> **Task statement**
Where a line of the following data contains the string "title", include it in the tally. Report the total alone.
(Input data)
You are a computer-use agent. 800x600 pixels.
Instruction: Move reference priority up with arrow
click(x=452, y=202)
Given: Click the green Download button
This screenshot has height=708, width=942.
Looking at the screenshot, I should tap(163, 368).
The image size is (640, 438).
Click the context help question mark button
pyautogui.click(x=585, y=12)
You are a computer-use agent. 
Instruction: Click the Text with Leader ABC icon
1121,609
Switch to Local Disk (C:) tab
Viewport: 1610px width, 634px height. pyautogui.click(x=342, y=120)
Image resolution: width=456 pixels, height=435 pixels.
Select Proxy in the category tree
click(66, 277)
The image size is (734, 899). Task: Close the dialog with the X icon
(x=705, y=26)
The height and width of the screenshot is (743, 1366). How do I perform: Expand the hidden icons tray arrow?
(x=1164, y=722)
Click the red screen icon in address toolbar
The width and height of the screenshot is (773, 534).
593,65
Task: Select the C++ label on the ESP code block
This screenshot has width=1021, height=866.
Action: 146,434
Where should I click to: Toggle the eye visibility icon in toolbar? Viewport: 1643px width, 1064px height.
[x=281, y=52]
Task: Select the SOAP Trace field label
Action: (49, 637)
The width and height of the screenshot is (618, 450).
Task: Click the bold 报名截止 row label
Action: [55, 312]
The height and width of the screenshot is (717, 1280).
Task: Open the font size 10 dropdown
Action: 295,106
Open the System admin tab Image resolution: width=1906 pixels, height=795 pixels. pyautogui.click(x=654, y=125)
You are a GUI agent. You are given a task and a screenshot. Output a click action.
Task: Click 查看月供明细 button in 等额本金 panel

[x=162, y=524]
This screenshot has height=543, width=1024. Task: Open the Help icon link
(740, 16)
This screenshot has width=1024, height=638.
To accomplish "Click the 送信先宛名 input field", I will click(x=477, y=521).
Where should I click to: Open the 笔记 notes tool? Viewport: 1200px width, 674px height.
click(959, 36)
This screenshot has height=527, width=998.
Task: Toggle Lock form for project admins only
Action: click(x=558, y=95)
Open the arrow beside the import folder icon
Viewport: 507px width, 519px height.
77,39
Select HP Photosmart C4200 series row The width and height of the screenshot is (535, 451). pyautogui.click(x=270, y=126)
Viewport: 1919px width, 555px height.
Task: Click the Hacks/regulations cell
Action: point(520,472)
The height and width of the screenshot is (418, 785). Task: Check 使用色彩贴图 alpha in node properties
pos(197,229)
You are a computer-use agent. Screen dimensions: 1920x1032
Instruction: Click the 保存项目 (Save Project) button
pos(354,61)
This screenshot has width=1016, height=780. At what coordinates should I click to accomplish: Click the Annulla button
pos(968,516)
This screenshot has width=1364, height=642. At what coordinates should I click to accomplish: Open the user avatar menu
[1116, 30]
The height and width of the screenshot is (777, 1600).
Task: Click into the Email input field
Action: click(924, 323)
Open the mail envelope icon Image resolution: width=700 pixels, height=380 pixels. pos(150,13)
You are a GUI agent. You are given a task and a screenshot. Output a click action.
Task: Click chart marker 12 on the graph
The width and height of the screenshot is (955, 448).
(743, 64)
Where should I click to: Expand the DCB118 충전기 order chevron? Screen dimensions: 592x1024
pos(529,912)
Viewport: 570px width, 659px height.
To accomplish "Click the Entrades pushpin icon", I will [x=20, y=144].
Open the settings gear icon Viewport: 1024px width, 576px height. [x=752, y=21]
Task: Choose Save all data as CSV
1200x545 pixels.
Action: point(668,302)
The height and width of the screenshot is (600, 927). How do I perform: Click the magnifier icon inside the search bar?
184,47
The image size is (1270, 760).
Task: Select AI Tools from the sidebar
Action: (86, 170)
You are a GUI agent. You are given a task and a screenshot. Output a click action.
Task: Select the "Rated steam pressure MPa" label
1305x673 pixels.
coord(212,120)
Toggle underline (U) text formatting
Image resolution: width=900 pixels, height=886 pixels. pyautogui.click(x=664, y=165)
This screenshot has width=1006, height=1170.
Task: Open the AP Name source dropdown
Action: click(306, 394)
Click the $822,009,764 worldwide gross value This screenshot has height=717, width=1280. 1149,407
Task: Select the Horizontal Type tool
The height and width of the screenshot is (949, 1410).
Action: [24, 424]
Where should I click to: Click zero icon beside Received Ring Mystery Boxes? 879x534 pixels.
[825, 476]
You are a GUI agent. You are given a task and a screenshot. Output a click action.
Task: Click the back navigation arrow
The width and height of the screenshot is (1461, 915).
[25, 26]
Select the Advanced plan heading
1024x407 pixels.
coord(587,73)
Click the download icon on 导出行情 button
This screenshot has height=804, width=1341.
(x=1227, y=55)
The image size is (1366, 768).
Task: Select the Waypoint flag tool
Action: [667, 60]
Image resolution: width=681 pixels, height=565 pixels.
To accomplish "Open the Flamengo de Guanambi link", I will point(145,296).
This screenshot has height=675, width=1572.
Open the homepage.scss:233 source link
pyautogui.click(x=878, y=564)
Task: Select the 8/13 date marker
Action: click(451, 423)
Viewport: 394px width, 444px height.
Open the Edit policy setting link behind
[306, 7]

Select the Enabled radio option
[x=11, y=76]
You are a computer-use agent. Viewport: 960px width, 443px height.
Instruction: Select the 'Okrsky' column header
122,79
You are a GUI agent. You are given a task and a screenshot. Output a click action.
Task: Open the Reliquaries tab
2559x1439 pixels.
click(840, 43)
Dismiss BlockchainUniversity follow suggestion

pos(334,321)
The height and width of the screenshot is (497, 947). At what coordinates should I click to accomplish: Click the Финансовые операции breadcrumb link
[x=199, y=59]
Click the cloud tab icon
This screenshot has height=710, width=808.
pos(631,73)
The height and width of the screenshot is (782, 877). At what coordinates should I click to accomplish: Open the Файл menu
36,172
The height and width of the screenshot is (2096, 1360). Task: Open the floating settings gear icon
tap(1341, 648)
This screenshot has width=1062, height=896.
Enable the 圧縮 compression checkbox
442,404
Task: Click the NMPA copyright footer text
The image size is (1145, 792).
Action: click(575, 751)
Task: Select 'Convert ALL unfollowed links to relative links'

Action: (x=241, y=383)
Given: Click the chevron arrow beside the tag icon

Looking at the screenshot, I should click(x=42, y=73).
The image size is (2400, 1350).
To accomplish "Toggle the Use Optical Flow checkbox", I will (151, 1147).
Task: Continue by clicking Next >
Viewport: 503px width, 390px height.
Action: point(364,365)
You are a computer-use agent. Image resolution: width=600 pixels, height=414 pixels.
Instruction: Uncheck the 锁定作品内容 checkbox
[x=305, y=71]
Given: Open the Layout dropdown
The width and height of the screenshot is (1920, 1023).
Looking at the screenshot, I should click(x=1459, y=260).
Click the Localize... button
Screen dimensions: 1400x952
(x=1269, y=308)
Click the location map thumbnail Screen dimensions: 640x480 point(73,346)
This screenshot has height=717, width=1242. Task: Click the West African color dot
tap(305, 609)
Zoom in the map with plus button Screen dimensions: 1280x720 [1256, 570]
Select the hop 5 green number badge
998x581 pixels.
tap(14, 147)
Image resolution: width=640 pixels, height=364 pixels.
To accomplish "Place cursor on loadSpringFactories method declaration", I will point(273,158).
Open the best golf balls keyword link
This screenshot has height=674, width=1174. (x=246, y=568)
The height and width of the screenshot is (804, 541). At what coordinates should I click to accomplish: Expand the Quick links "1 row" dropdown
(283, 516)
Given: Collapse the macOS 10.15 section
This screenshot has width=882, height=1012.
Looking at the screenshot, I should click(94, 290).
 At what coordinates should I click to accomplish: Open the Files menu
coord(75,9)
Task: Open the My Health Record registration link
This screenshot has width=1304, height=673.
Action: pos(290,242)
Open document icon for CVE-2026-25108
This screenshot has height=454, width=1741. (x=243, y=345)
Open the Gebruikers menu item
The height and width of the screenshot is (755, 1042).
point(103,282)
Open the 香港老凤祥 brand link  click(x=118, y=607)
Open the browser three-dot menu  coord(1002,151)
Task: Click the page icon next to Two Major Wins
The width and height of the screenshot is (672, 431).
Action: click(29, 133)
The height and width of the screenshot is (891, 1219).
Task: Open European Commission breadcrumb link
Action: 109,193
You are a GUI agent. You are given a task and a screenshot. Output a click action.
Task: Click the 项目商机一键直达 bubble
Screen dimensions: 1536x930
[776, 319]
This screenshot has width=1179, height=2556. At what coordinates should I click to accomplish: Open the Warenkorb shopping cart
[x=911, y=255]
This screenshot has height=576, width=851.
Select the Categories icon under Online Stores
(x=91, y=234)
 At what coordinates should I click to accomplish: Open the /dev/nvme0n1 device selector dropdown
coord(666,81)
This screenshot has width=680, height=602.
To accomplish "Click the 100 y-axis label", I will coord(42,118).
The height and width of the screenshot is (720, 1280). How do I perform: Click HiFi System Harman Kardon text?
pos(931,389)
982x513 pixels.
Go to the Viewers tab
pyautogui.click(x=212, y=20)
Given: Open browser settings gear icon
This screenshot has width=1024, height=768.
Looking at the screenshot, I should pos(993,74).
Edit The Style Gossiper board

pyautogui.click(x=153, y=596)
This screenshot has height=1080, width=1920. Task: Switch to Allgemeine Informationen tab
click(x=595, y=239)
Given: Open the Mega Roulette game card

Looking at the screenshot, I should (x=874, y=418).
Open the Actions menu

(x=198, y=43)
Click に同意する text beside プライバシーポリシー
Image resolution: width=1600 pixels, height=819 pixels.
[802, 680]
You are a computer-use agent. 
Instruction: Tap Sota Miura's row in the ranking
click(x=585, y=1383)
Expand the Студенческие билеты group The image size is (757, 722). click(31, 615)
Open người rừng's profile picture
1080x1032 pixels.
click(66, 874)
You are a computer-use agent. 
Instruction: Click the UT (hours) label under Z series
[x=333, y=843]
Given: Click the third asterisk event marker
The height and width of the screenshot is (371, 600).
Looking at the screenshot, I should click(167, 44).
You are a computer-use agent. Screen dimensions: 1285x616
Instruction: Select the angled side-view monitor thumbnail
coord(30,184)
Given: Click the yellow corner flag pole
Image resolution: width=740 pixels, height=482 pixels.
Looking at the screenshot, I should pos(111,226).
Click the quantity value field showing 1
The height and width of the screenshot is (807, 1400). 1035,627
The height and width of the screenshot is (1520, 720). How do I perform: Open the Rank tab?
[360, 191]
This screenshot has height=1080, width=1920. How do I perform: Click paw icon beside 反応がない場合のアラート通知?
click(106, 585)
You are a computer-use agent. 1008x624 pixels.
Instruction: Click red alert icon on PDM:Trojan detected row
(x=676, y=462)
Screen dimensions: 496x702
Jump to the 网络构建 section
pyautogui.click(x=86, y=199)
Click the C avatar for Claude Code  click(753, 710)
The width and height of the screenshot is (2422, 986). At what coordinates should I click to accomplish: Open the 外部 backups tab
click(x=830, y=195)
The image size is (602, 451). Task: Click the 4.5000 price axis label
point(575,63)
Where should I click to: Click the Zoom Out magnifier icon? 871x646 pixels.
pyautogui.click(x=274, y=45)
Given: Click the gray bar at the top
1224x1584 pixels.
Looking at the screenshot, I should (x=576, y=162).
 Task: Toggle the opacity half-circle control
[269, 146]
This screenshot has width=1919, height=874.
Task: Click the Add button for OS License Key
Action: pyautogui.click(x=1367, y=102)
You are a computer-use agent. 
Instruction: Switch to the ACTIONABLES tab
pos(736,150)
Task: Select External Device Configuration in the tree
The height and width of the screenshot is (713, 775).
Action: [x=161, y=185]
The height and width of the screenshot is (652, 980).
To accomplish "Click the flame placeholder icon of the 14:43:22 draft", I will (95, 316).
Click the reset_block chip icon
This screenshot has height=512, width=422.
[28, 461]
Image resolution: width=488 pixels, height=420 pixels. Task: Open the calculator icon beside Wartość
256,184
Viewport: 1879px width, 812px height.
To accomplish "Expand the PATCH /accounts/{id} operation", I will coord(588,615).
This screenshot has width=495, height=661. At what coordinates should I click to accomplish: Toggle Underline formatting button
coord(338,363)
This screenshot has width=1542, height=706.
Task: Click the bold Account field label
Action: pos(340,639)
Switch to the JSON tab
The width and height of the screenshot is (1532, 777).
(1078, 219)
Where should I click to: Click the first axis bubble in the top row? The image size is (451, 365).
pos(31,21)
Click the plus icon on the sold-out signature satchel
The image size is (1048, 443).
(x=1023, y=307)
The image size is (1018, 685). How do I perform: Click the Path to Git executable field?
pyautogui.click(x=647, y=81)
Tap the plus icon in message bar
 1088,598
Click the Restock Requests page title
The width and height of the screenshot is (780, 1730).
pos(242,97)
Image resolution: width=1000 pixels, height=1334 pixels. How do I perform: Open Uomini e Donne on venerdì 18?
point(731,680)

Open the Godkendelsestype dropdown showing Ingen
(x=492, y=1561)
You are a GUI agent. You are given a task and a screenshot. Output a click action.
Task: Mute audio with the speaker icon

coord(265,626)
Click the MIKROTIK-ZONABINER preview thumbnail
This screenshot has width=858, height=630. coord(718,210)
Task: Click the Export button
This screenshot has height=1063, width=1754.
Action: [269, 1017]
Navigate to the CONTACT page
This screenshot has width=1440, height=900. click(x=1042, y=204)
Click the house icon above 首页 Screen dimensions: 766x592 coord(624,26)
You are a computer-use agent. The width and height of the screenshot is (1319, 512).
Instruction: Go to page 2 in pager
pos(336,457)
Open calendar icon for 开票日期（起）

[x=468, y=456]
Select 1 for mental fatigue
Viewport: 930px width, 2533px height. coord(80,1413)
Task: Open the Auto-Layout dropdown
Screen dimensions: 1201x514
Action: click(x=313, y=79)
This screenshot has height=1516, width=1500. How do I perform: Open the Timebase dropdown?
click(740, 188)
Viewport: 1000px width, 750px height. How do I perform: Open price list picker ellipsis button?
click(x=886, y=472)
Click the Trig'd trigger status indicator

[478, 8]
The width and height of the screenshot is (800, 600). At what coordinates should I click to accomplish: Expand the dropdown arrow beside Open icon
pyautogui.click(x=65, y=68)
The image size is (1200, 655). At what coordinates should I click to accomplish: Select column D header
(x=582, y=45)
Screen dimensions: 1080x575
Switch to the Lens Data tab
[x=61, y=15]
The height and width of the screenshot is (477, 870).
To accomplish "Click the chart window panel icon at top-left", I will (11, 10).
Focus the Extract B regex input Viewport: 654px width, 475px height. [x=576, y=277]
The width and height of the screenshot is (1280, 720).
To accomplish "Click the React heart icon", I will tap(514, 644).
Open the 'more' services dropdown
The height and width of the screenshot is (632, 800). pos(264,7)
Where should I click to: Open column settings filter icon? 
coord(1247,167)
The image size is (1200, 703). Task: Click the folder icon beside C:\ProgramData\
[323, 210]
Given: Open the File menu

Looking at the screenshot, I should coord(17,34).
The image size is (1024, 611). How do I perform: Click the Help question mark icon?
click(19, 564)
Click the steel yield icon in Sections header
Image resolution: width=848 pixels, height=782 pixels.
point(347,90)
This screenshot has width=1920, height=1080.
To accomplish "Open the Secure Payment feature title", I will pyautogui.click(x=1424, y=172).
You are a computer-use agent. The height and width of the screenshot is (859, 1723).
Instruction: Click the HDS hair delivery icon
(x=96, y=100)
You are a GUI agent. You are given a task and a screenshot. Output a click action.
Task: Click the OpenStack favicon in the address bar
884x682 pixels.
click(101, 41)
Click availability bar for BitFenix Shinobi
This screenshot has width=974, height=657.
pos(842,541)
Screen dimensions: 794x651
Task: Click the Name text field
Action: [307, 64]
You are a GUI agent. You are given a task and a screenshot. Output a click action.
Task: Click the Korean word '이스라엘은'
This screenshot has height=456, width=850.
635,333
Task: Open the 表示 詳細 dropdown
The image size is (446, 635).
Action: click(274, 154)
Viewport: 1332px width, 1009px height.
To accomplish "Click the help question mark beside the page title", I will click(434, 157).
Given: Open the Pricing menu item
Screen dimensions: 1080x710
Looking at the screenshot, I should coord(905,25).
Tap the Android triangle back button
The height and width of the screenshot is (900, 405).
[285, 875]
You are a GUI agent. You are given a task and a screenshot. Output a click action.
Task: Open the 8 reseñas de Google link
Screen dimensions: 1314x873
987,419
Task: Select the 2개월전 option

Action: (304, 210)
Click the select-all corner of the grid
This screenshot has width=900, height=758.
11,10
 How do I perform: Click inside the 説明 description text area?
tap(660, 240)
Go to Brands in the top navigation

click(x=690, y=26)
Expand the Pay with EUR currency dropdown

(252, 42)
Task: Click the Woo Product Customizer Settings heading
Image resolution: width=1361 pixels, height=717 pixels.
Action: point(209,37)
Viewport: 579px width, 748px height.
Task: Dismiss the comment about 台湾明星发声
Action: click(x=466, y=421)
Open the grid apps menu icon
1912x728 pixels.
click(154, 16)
(End Input data)
> **Solution**
3